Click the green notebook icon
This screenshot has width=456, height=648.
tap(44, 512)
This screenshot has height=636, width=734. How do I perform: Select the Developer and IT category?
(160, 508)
= = = =
WORK TASK: Keep only the lines from the one containing "This screenshot has height=636, width=734." to the end of the entries, and repeat them exactly.

YOUR RESPONSE:
This screenshot has height=636, width=734. How do I perform: Select the Developer and IT category?
(160, 508)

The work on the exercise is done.